(VOVWORLD) - Après deux jours de travaux (24 et 25 juin), le sommet de l’OTAN s’est achevé par l’adoption d’une Déclaration conjointe de La Haye, marquant un tournant majeur: les pays membres se sont engagés à porter leurs dépenses de défense à 5% du produit intérieur brut (PIB).
Une décision historique, dans un contexte international fortement fragmenté, qui vise à repenser le rôle et la mission de l’Alliance atlantique.
Le secrétaire général de l’OTAN, Mark Rutte. Photo: REUTERS/Piroschka Van De Wouw |
Le secrétaire général de l’OTAN, Mark Rutte, a précisé les contours de ce nouvel engagement lors d’une conférence de presse à l’issue du sommet:
«Les alliés se sont mis d’accord pour investir 5% de leur PIB annuel dans la défense. C’est un engagement essentiel face aux menaces pesant sur notre sécurité», a-t-il précisé.
Ce plan d’investissement prévoit une affectation minimale de 3,5% du PIB aux dépenses strictement militaires — notamment le financement des forces armées, des systèmes de défense aérienne, des munitions, des drones ou encore des blindés.

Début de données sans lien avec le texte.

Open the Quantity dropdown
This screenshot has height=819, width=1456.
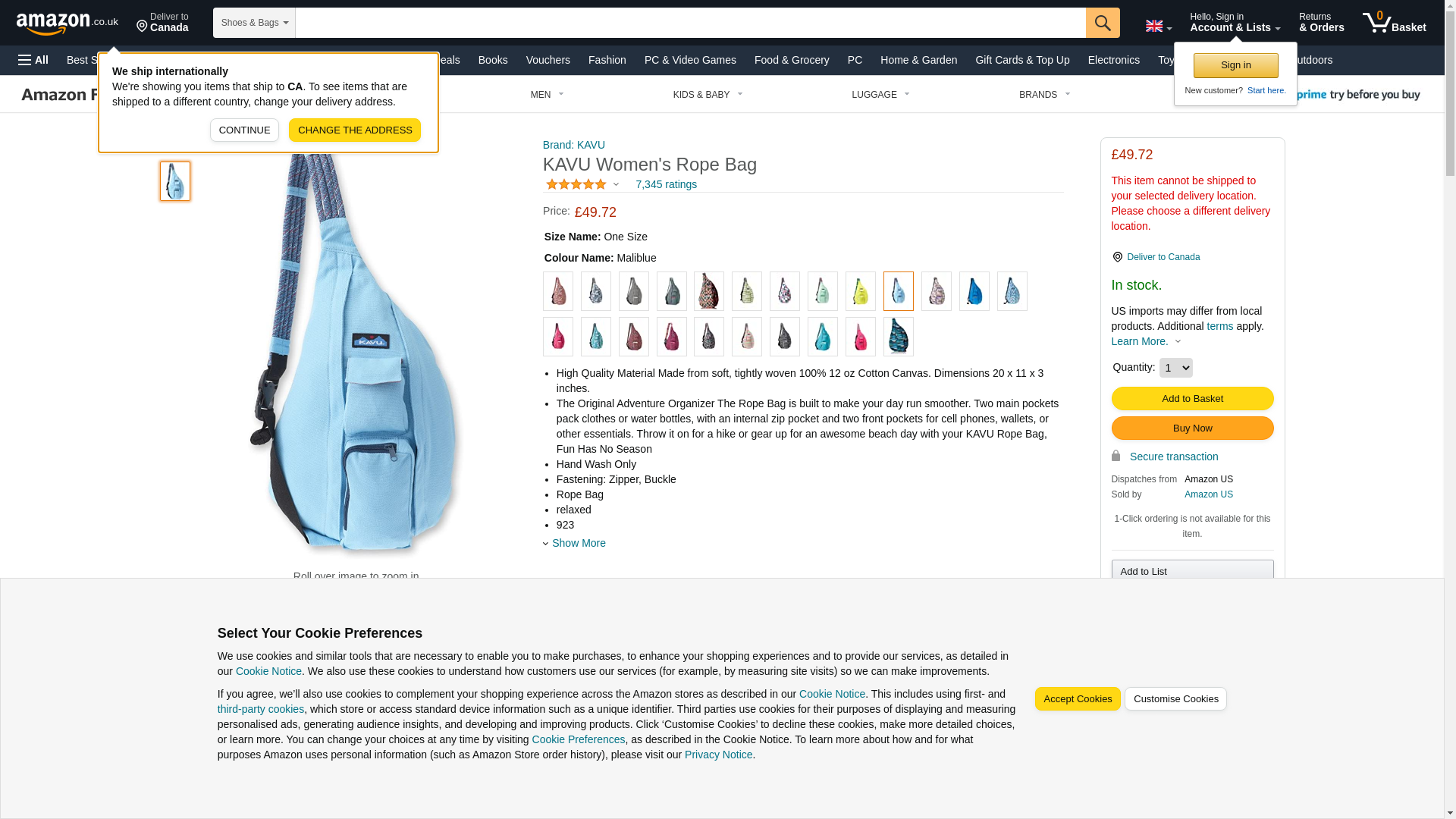[x=1176, y=368]
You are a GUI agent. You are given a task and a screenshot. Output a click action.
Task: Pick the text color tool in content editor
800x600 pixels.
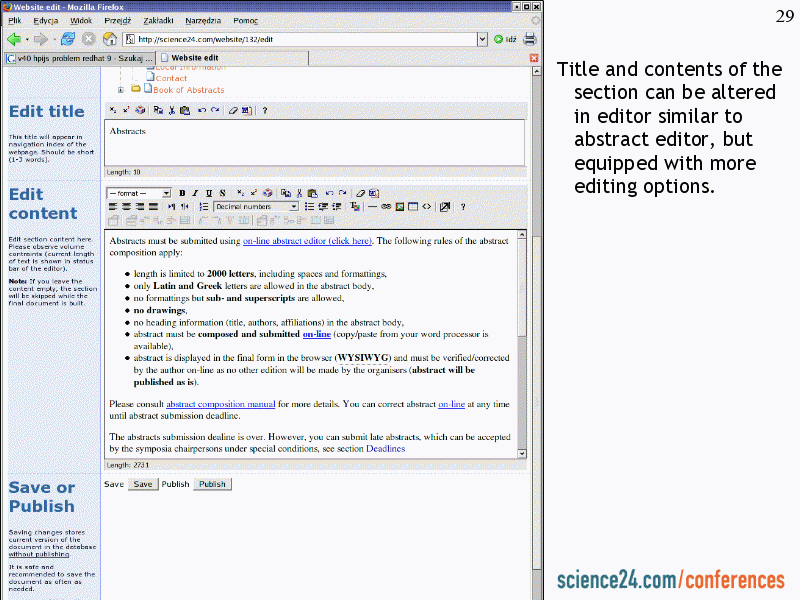click(x=355, y=207)
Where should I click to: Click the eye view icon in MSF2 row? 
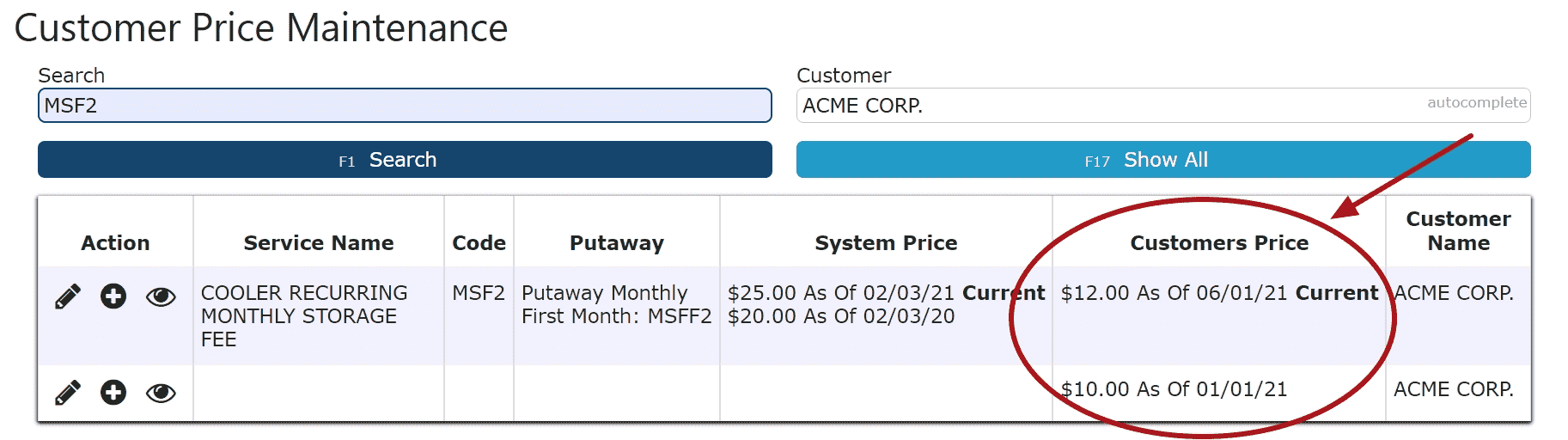click(x=161, y=297)
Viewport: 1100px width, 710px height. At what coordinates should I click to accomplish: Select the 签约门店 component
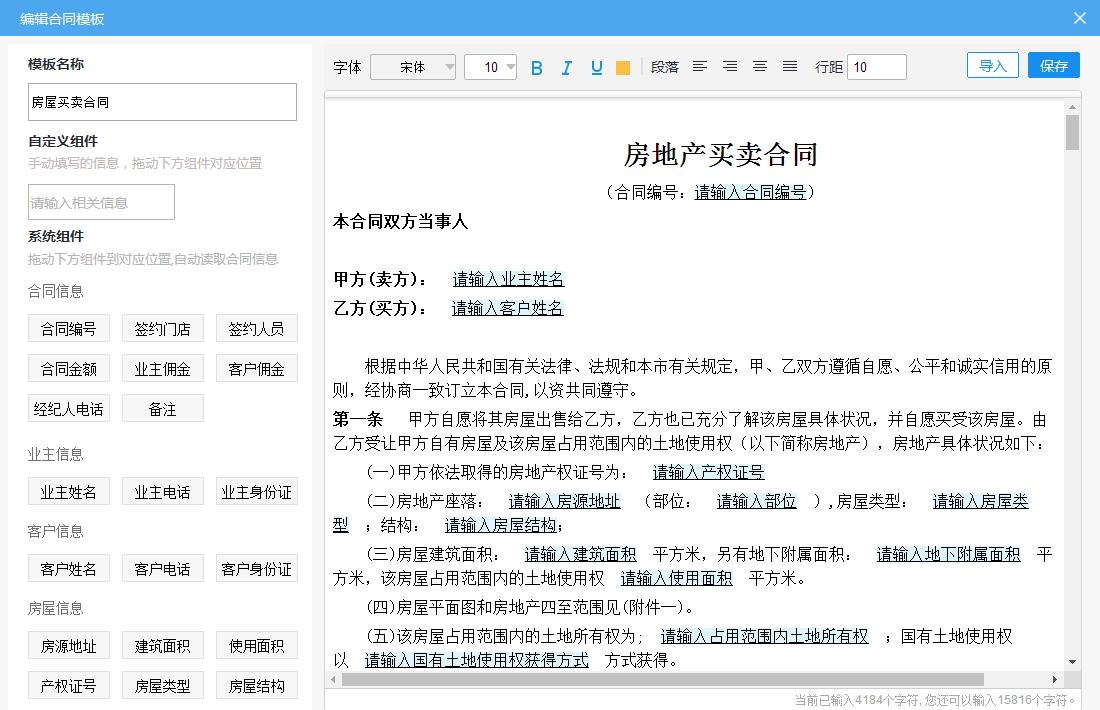point(162,328)
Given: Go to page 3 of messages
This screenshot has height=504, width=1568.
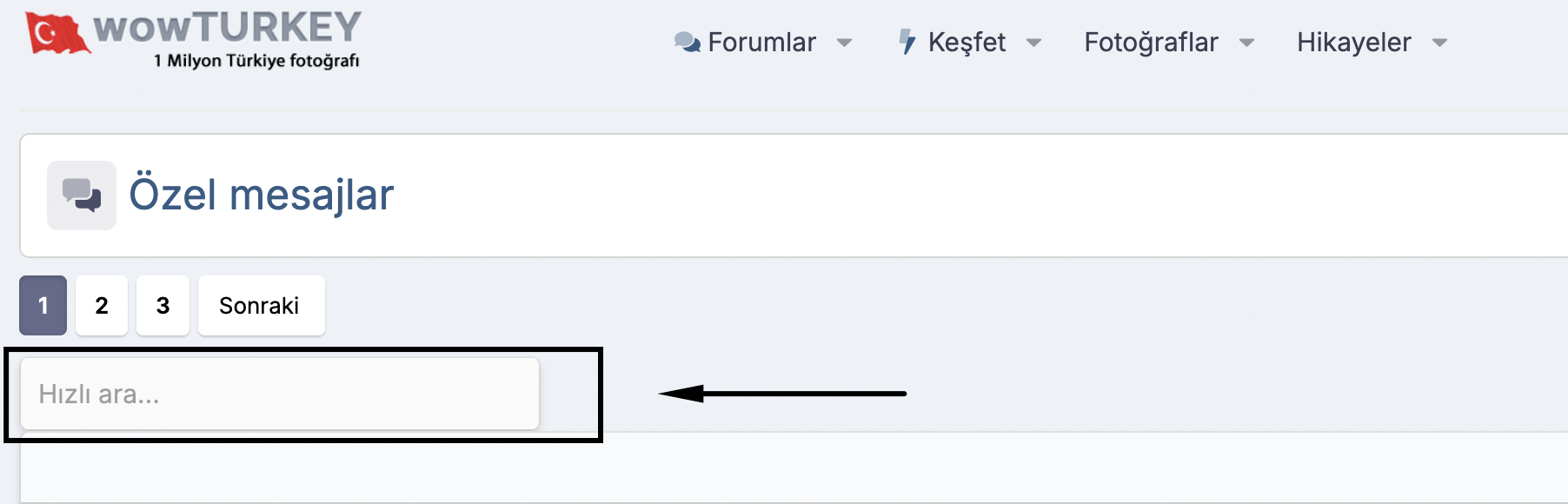Looking at the screenshot, I should pos(163,305).
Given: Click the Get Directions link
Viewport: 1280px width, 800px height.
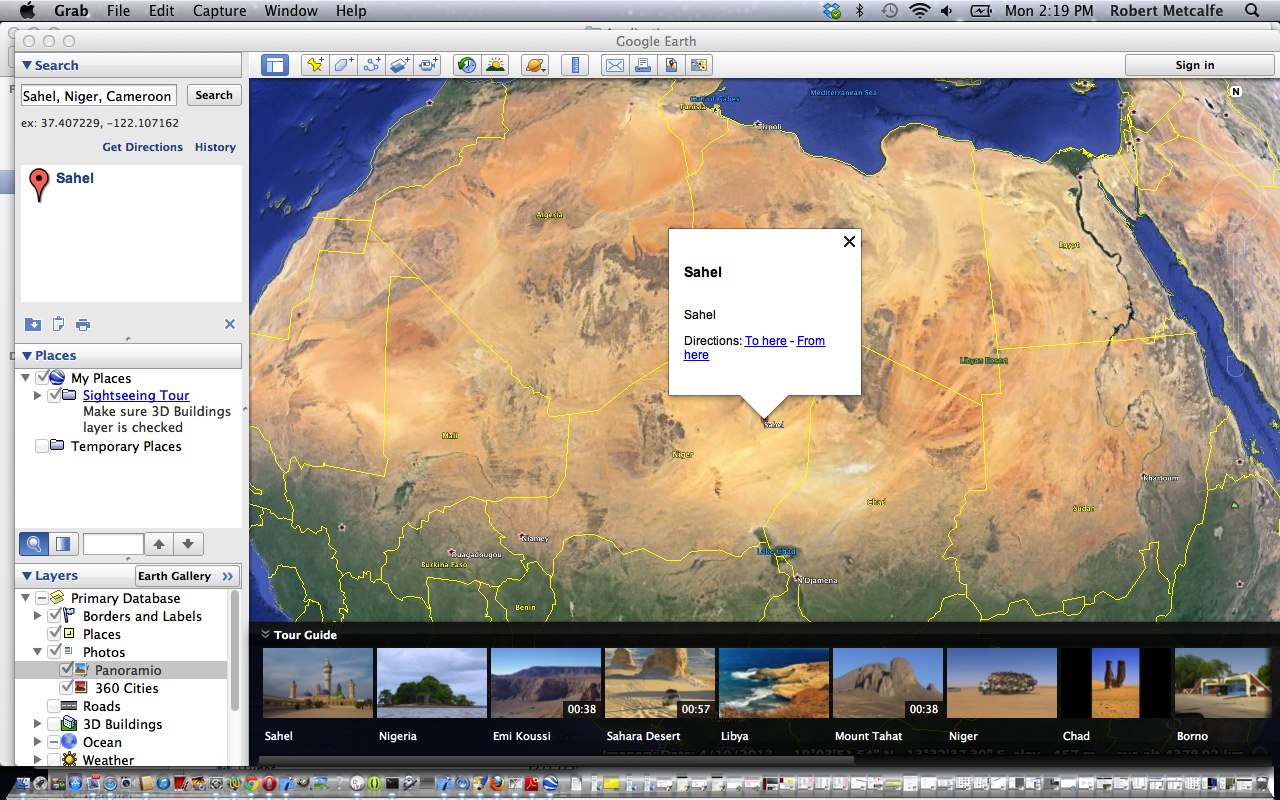Looking at the screenshot, I should (142, 147).
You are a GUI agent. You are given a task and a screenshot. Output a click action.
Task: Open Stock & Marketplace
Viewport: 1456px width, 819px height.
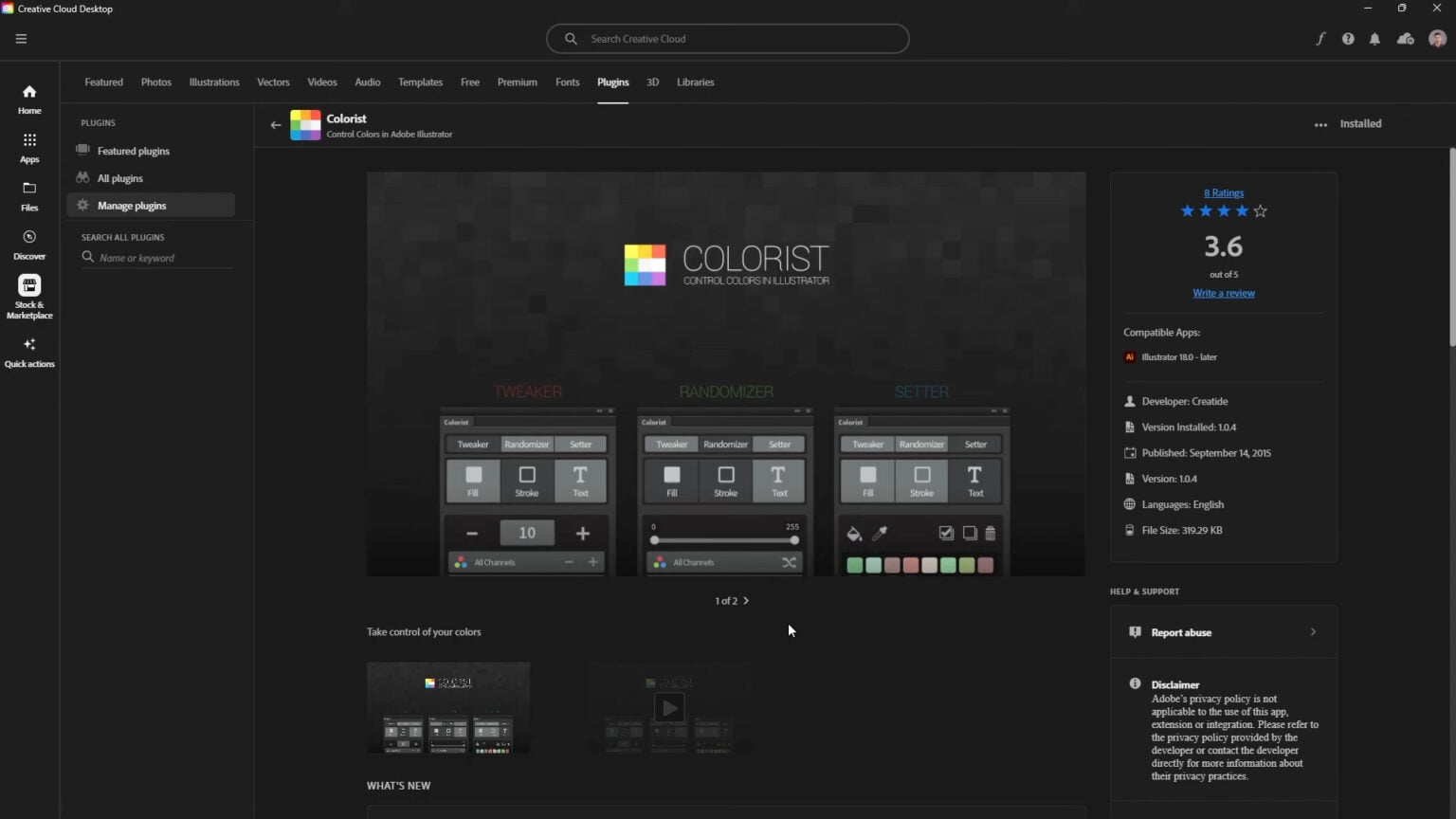[28, 294]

Les 1,5% restants seront dédiés à des investissements de soutien à la défense et à la sécurité.
Dans la déclaration finale, les membres ont également réaffirmé leur attachement au principe de défense collective, inscrit à l’article 5 du Traité de Washington, selon lequel une attaque contre un ou plusieurs membres de l’Alliance constitue une attaque contre l’ensemble des pays membres.
S’agissant de l’Ukraine, la Déclaration ne mentionne pas directement sa candidature à l’adhésion, mais elle souligne que la sécurité et l’intégrité territoriale de l’Ukraine sont étroitement liées à la sécurité de l’OTAN. Par ailleurs, les pays membres ont convenu que les aides militaires fournies à Kiev seraient intégrées dans leur taux de dépenses de défense.